• _EXCERPTED PASSAGE_:
◇ ◇ ◇ ◇
Phosphorus is known as the Devil’s element because phosphorus can kill you (it’s an active ingredient in rat poison) and it can explode. Pure phosphorus is unstable and can burst into flames if it gets slightly above room temperature. Two rogue states are famous for illegally using white phosphorus on civilians – Israel in Gaza on Palestinians, and the US used white phosphorus in both Vietnam (as part of Napalm) and as straight burning white phosphorus in Fallujah – charming sadistic war crimes these rogue states were never punished for. This book’s author says that Putin is REPORTEDLY using phosphorus in Ukraine but is too centrist to dare point fingers at Israel and the US for their PROVEN illegal use of phosphorus on civilians.
Phosphorus History: Farmers long noticed how things grew better where living creatures defecated or died – Homer even writes about it. The Incas realized that the off-shore islands were covered with a terrific fertilizer called guano and they had a death penalty for those who disturbed guano making birds. Explorer Humboldt was the first to bring back guano to Europe to see how effective guano was as a fertilizer and saw it outperformed horse and pig manure. The problem with guano was that it took around eight months for a ship to go get more in South America and come back. Nevertheless, in 1841, six million pounds of seabird feces arrived in England, and in 1842, forty million pounds arrived. So, Peruvians were clearly exporting “good shit” to England more than a century before drug-addled Londoners were calling Peruvian cocaine “good shit”.
At the time, in London one pound of guano was worth eight pounds of wheat. Harvesting that much guano was a dangerous job for Peruvians and so it ended up being done by Chinese coolies. It was a harder job than working on railroads or plantations. Getting guano dust in a miner’s lungs could easily lead to their death after they vomited up blood. Guano mining was so much fun that fifty guano miners once joined hands and jumped to their deaths; I’m sure that was good for morale. Those Peruvian deposits only lasted a few years (1840-1880 and done by 1890). A replacement for guano was desperately needed.
Bone Fertilizer: The Battle of Waterloo was over in ten hours and it killed 50,000 (one person died per second). After the battle, scavengers pulled everything of value off the dead including clothing, belts, boots, and their teeth (for making dentures) and then the corpses were turned into bone manure (very effective fertilizer). Bone fertilizer didn’t always work because soil needed an acidity to make it work. This led to acid-bone fertilizer and soil sampling to find which nutrient was most lacking in a field. Then along comes Fritz Haber who creates a fertilizing ammonia NH3 and Carl Bosch who creates a way to scale up production of NH3. The Haber-Bosch process today feeds half of world. “New Zealanders today rely on airplanes and helicopters to help spread a staggering two million tons of fertilizer across their countryside annually, forests included.”
◇ ◇ ◇ ◇
• _EXTRACTED RECORDS_:
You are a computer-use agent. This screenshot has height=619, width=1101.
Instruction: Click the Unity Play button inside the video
◇ ◇ ◇ ◇
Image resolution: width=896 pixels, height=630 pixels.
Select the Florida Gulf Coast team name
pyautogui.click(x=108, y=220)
◇ ◇ ◇ ◇
• _REQUIRED TASKS_:
1. Retype the stretch of the phosphorus passage from "Phosphorus is known" through "phosphorus on civilians.".
2. Using the phosphorus passage, answer yes or no to each statement below and quote the words that decide it. (a) Humboldt found that guano did better as a fertilizer than horse and pig manure. (b) The Battle of Waterloo lasted more than a day. (c) Six million pounds of seabird feces arrived in England in 1842.

• _SOLUTIONS TO EACH TASK_:
1.
Phosphorus is known as the Devil’s element because phosphorus can kill you (it’s an active ingredient in rat poison) and it can explode. Pure phosphorus is unstable and can burst into flames if it gets slightly above room temperature. Two rogue states are famous for illegally using white phosphorus on civilians – Israel in Gaza on Palestinians, and the US used white phosphorus in both Vietnam (as part of Napalm) and as straight burning white phosphorus in Fallujah – charming sadistic war crimes these rogue states were never punished for. This book’s author says that Putin is REPORTEDLY using phosphorus in Ukraine but is too centrist to dare point fingers at Israel and the US for their PROVEN illegal use of phosphorus on civilians.

2.
(a) Yes: "saw it outperformed horse and pig manure"
(b) No: "The Battle of Waterloo was over in ten hours"
(c) No: "in 1842, forty million pounds arrived"